In Ward 8, people are finding out they can’t get down 38th. That bus line has been diverted by George Floyd Square. That bus line also runs infrequently at peak times. I would like to see smaller buses running more frequently. Obviously, that’s not something the City Council of Minneapolis controls.
I want to see more transit, and I want to see it be something where you don’t have to plan so far in advance to make it to places on time. Transit needs to be something that you can just rely on. That’s not something you can do right now.
SWV: On the topic of George Floyd Square, the city’s been working through a listening process to figure out a long-term plan for the space. What do you think should happen there?
SS: The city is in a listening process. I have been disappointed with the lack of general conversation. I know the meetings, which they call “co-creation meetings,” have been going on. I feel that a lot of people in and around the square in the ward feel like they have not been a part of the conversation, or that a really robust conversation has not happened. I think that’s really let us down.
This place is a defining place in our city right now, whether we like it or not. We should be having a much stronger conversation about what we want out of this place or what it should look like. We need to figure out what needs to change for community members to feel like they’re ready for something new. I just don’t think that conversation has been happening to the level that it needs to happen.
SWV: Public Works was one of the big issues people identified as one they wanted us to focus our coverage on. Are there any Public Works policies you would push to change, be it snow removal policies or anything else?
SS: I’m really curious to see if we can get a study on municipal sidewalk shoveling. I’m really curious to see what that study comes up with.
I think the city should almost certainly take over the Pedestrian Priority Network. It’s about 300 miles. Our sidewalks are a public good, not a summertime luxury.
The Bancroft neighborhood has a shoveling program. They have a goal of shoveling the entire neighborhood. I’m hoping to connect with them about what they’re doing and what they’re seeing. I’m very curious to see how we can get the entire city shoveled to the level that it needs to be shoveled.

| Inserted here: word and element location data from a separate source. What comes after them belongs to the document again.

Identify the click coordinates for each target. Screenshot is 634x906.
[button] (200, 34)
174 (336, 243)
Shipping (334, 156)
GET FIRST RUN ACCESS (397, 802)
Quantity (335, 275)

I don’t think the sidewalks are accessible in the winter to even young, fit people like myself. After a recent snow in December, I walked to the Post Office. It’s about two miles. It took three hours and I took a nap afterwards because I was exhausted from climbing over ice banks and snow banks and going around this and around that. That’s not the sign of an accessible network.
SWV: What would you do differently than Andrea Jenkins?

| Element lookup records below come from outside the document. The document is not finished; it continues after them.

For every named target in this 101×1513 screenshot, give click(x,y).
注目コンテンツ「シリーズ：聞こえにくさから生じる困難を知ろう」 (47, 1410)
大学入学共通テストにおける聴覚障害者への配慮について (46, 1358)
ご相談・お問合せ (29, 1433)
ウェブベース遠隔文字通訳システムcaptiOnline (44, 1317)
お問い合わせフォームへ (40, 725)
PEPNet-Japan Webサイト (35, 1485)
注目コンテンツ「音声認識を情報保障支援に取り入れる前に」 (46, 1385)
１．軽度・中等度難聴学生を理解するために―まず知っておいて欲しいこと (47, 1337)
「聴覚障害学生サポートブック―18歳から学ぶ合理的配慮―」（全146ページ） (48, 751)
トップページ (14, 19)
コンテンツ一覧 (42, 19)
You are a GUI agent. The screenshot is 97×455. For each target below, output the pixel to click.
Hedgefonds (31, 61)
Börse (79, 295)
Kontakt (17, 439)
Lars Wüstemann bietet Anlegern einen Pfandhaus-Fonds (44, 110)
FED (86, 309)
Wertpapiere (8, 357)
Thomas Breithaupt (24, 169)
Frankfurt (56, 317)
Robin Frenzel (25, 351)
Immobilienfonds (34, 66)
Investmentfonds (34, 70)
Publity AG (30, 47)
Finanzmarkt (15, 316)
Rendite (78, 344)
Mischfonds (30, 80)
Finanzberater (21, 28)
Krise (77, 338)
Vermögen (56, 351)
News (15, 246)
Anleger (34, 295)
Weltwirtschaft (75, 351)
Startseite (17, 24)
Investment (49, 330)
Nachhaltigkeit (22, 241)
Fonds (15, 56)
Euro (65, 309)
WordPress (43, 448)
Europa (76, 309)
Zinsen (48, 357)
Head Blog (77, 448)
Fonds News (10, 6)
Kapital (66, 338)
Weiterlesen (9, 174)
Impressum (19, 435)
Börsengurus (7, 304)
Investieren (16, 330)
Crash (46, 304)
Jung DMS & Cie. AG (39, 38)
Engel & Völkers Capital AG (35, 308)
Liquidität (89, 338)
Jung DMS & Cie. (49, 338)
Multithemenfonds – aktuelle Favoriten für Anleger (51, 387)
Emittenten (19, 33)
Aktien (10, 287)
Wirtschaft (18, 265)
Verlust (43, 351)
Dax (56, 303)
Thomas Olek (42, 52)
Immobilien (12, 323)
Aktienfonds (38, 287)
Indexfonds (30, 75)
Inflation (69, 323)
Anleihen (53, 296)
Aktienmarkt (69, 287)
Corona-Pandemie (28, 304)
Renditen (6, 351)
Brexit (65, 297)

SS: I have a vision, and I think I share this vision with a lot of people in the ward. I think this city should be a place that’s kinder and safer. I think that’s a city that treats everyone with dignity. I think it’s a city that has a public safety department and everything that’s housed in it is keeping us safe in the ways that we need.
We aren’t getting to that place with the current leadership that we have. I think a lot of people in the ward have a vision for where we could be, but see that we aren’t on our way there. I want to take us there.

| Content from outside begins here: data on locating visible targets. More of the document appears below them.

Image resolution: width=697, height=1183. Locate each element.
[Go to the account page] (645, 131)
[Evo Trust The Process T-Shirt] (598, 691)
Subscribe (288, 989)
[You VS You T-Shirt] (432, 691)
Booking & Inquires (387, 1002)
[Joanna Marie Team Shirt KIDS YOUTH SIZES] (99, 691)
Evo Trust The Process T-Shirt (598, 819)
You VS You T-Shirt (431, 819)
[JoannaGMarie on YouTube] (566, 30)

SWV: What’s something about you as a person that you think a lot of people may not know?
SS: Most people don’t know me at all! If they do know me, they know that I was shot in the face. As a kid, I lived overseas in Kyrgyzstan.
SWV: What were you doing in Kyrgyzstan?
SS: My parents were missionaries.
SWV: Any other issues we didn’t cover that you want to talk about?
SS: We didn’t really cover the fact that we’re in a climate crisis, or that we’re in a pollution crisis in certain neighborhoods. I think we need to address our environmental justice issues and the environmental crisis head on. I support the Urban Farm at East Phillips. I think that neighborhood and North Minneapolis have been burdened with pollution for a century now. I think it’s time we listen to those neighborhoods about the asthma, and the heart issues, and what industrial waste has been doing to their neighborhoods and to our planet.
I want a Minneapolis where we have healthy people on a healthy planet.